Guide to Cutting Your Operating Costs in Business

Regular expenses that are not directly involved in producing goods or providing services are known as overhead costs. It is obvious that you can't keep your overhead expenses zero. Let us take one example. Electricity is a basic need in the offices and so you can't prevent employees from using it! Yes, you can manage electricity usage effectively, and even ask employees to use resources in the office premises frugally. This will in turn lower the overhead costs for your business, saving huge resources of money. Here are some more tips to manage the extra costs.

Enlist Your Business Expenses
Starting a business is not easy and if you have been in the business world for sometime, you must be aware of the fact that it is a daily battle you need to fight to survive. Hence, you got to manage your overhead costs and be proactive in listing all your business expenses. Now, what you list in your overhead costs requires business judgment and understanding. To put things in perspective, consider the fact that you own a small printing press where the need of computers and electricity is essentially 24 x 7, and so you can't list electricity as your overhead cost. Some tangible overhead costs in business field are as follows:
  • Taxation, audits and penalties that changes in government rules and laws can bring.
  • To maintain efficiency of employees and provide them all comforts to work, known as 'downtime costs', you need to be willing to spend some extra money.
  • Any changes in bureaucratic and regulatory changes.
  • Any legal battles and disputes that can result in some court room cases.
  • Natural disasters and economic downturn, that are inevitable, can cause you to spend some money on the damage done.
  • In cases of theft or damage of products, you got to pay the extra money.
  • Any unplanned and unexpected development in infrastructure of the building that needs is a necessity.
After you have enlisted your monthly overhead expenses wisely, it is time to introspect where you can lessen your expenses.
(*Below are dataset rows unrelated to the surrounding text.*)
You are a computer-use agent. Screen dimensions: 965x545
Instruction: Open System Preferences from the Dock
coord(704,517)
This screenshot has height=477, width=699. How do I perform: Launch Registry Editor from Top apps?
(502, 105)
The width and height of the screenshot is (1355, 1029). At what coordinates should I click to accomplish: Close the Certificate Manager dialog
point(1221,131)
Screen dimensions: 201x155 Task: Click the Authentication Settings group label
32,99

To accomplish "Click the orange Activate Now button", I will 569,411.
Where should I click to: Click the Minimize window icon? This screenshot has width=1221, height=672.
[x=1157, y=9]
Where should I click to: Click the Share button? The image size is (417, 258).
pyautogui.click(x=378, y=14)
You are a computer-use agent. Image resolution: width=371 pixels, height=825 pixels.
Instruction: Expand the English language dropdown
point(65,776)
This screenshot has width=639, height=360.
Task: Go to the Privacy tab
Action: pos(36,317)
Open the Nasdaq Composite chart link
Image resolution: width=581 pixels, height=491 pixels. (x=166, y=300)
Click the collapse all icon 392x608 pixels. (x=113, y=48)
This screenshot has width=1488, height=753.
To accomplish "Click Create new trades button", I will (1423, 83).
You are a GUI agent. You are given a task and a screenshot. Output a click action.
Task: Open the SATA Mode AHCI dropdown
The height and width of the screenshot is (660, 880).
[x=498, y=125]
Refer to your industry standards and inquire with companies of the same business, as to what parameters they categorize as 'overhead costs'. Knowing what exactly constitutes overhead costs can help firms to come up with cost cutting ideas and save resources.

Do Some Math
One of the vital aspects of managing overhead costs is that, you should calculate two things viz.
  1. Proportion of overhead costs compared to sales (Overhead cost ratio). This is especially useful for people who have to get an idea of manufacturing overhead expenses.
  2. Overhead cost as a percentage of labor cost or human resource put in.
The overhead cost ratio equals to the ratio of overhead costs and sales of a firm depending on monthly, quarterly, half-yearly and yearly basis. Overhead cost ratio just like margins, is used to understand how the profits of a firm are changing. You can also calculate overhead cost as a percent of sales. For example, if the monthly revenue of your firm is $100,000 and your overhead costs per month is $25,000, then the overhead cost percentage over sales is, (25000/100,000)x100 = 25%.

On similar lines, you can calculate how efficiently your resources are being utilized in running your business. To do this calculation, simply divide overhead costs by total labor cost and multiply the result by 100 to express it as a percentage value. Lower the percentage, more efficiently, are resources being utilized in your business work. Though, you may hire a professional chartered accountant for managing your finances.

The above tips for saving money on overhead costs can help small business owners and entrepreneurs gain a competitive business advantage. Moreover, the saved money can indirectly be invested in increasing product quality and to price the products more competitively. These are some phenomenal benefits of keeping a track of your overhead expenses.